'''

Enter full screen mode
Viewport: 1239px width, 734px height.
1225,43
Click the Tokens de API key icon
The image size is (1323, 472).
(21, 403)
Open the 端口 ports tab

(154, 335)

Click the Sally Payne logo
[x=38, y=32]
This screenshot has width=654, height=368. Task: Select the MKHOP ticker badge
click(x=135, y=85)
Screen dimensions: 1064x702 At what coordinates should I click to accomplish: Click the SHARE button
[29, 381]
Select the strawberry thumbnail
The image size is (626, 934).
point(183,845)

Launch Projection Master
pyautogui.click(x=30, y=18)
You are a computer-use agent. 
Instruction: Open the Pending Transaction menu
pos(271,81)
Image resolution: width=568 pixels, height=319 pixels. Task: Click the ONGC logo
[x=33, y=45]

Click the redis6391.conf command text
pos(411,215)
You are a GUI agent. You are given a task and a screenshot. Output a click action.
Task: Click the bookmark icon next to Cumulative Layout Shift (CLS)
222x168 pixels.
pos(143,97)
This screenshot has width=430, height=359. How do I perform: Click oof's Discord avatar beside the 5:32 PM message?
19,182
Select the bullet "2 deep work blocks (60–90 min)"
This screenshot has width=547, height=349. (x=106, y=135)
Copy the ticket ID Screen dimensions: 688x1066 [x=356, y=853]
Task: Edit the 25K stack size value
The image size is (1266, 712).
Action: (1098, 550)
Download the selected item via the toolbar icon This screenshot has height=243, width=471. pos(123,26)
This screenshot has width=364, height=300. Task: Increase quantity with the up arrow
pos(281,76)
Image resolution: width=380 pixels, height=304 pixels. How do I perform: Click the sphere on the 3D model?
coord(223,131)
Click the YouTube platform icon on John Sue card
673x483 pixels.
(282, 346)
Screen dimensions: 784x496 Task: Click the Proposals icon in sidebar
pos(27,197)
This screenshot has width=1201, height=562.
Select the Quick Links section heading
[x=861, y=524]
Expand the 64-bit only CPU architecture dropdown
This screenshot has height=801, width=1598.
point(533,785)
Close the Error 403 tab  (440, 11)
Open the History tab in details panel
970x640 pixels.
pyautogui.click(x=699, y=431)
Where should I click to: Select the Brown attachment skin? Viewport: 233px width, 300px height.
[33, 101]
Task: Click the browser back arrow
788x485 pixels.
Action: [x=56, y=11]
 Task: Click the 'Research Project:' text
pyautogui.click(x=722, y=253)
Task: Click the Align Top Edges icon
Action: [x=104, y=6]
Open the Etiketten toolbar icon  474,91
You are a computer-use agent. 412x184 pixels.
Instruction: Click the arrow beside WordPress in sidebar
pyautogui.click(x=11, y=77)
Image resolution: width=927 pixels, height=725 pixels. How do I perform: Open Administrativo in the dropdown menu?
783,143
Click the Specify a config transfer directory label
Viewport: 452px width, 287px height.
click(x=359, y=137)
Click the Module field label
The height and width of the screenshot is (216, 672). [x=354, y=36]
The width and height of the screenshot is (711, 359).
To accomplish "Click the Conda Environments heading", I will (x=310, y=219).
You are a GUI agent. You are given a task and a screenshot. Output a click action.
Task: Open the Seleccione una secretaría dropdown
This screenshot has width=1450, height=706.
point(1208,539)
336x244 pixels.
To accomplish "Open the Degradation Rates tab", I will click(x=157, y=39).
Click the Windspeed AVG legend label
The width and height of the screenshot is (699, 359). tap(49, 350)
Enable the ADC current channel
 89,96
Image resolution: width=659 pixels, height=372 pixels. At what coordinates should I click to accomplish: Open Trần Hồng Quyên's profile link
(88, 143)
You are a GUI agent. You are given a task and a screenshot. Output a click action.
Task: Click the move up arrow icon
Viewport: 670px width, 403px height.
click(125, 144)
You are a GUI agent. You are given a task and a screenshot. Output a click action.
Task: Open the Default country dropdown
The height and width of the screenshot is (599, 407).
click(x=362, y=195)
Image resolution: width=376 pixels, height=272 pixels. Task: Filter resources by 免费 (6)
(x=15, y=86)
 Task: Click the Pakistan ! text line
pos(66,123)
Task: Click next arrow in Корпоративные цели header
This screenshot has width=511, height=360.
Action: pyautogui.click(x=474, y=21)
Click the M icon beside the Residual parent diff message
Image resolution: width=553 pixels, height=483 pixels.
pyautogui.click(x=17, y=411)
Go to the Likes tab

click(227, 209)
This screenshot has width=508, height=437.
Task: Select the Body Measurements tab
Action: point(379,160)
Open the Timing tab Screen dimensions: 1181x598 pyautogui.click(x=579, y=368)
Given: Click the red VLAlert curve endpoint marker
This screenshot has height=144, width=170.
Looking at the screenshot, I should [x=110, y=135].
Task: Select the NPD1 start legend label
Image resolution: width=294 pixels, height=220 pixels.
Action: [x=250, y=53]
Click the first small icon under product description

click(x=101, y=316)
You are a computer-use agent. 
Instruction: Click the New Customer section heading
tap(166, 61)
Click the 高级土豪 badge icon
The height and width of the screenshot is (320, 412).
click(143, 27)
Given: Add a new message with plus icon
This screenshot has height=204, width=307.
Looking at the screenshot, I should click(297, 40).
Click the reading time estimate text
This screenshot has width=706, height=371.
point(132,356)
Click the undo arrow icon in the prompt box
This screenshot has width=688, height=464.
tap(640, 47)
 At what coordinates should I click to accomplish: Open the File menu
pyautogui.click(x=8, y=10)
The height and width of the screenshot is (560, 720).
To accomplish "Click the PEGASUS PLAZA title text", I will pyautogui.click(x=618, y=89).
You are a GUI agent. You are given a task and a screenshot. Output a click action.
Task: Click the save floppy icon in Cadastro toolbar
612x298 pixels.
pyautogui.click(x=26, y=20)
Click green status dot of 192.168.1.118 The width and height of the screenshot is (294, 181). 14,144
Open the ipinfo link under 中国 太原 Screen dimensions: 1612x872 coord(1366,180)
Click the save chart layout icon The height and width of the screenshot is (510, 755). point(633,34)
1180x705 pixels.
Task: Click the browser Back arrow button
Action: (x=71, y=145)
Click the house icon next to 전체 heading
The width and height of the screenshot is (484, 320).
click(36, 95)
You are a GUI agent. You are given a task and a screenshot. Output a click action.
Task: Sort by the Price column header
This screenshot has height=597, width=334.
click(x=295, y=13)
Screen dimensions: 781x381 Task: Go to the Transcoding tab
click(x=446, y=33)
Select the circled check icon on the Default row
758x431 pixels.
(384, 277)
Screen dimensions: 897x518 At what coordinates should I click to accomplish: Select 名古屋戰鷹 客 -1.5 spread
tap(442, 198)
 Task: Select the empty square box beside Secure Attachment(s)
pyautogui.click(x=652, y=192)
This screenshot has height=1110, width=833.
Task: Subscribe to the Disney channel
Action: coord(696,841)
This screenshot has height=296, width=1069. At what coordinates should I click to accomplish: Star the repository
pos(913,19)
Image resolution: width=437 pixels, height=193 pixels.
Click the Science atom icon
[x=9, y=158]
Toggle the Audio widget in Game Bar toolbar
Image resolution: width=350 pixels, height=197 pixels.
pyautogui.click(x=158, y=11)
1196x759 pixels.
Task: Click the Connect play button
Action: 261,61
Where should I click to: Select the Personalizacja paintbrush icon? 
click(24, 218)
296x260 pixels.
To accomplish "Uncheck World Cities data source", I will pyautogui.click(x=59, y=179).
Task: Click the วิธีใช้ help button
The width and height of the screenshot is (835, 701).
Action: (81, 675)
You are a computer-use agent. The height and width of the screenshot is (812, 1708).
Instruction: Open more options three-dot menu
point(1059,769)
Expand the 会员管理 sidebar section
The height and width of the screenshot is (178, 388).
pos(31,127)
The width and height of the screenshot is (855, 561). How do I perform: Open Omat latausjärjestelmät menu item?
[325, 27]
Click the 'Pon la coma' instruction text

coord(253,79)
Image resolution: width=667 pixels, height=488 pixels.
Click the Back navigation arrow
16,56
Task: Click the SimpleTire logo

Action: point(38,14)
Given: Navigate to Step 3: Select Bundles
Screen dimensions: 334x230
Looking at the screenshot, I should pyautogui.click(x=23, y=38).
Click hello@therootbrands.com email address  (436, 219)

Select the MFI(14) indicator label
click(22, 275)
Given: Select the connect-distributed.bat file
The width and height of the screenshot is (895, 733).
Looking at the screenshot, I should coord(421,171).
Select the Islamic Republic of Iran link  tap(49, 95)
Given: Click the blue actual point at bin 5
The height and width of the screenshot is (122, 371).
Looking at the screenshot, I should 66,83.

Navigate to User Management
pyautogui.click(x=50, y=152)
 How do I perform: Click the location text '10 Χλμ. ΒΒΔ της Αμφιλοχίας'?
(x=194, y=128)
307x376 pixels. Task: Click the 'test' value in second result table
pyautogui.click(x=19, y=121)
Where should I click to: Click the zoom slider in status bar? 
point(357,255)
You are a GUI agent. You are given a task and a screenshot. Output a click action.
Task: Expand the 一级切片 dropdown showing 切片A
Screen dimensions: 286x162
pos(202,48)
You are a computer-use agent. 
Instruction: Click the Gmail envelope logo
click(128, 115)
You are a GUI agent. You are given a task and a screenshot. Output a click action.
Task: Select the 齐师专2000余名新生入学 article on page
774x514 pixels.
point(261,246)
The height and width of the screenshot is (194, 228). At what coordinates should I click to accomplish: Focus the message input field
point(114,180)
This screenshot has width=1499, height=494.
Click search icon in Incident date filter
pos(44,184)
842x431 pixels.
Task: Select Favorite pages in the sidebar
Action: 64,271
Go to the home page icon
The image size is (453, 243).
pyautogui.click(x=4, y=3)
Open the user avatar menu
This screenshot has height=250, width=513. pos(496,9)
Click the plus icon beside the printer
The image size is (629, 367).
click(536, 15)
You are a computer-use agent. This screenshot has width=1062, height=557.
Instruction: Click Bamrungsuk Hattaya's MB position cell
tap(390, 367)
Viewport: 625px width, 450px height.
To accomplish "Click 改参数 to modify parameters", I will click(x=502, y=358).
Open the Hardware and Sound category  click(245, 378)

'''

== Task directions ==
Where does "Expand" appear in the listing? Show every line that has it.

== Solution to this task ==
Expand the 64-bit only CPU architecture dropdown
Expand the 会员管理 sidebar section
Task: Expand the 一级切片 dropdown showing 切片A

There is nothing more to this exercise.